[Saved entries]
========
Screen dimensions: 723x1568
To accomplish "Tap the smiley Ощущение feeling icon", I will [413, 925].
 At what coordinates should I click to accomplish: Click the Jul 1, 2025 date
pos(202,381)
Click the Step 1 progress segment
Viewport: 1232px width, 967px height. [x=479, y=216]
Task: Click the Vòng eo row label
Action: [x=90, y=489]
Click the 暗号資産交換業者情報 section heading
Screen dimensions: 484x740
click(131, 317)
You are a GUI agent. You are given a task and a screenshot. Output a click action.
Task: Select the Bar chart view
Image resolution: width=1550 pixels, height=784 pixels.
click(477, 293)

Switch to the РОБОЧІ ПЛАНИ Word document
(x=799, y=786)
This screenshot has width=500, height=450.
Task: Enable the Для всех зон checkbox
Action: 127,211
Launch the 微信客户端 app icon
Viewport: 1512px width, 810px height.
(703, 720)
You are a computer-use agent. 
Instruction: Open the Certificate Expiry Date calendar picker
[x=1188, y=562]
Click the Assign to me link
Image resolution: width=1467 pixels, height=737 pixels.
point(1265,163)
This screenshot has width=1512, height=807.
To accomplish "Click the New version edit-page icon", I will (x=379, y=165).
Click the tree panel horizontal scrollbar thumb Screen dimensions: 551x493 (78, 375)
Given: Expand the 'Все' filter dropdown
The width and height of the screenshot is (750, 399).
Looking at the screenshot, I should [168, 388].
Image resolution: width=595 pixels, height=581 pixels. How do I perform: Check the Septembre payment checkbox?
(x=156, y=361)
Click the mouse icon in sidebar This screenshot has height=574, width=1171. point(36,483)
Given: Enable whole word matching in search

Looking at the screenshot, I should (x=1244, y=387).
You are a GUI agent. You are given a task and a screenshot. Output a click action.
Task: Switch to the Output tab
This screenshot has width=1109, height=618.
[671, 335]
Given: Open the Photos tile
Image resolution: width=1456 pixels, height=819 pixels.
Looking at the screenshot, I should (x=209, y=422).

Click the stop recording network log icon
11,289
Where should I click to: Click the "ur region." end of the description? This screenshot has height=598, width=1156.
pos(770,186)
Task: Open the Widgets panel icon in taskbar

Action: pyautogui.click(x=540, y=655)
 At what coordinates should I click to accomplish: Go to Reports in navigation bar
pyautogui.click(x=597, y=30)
========
GOAL ▸
Format the part of the rows that opens with the line containing "At what coordinates should I click to accomplish: Go" and runs to the end of the rows as a JSON list of strings, one string per line and no blank lines.

SOLUTION FOR THIS TASK ▸
[
  " At what coordinates should I click to accomplish: Go to Reports in navigation bar",
  "pyautogui.click(x=597, y=30)"
]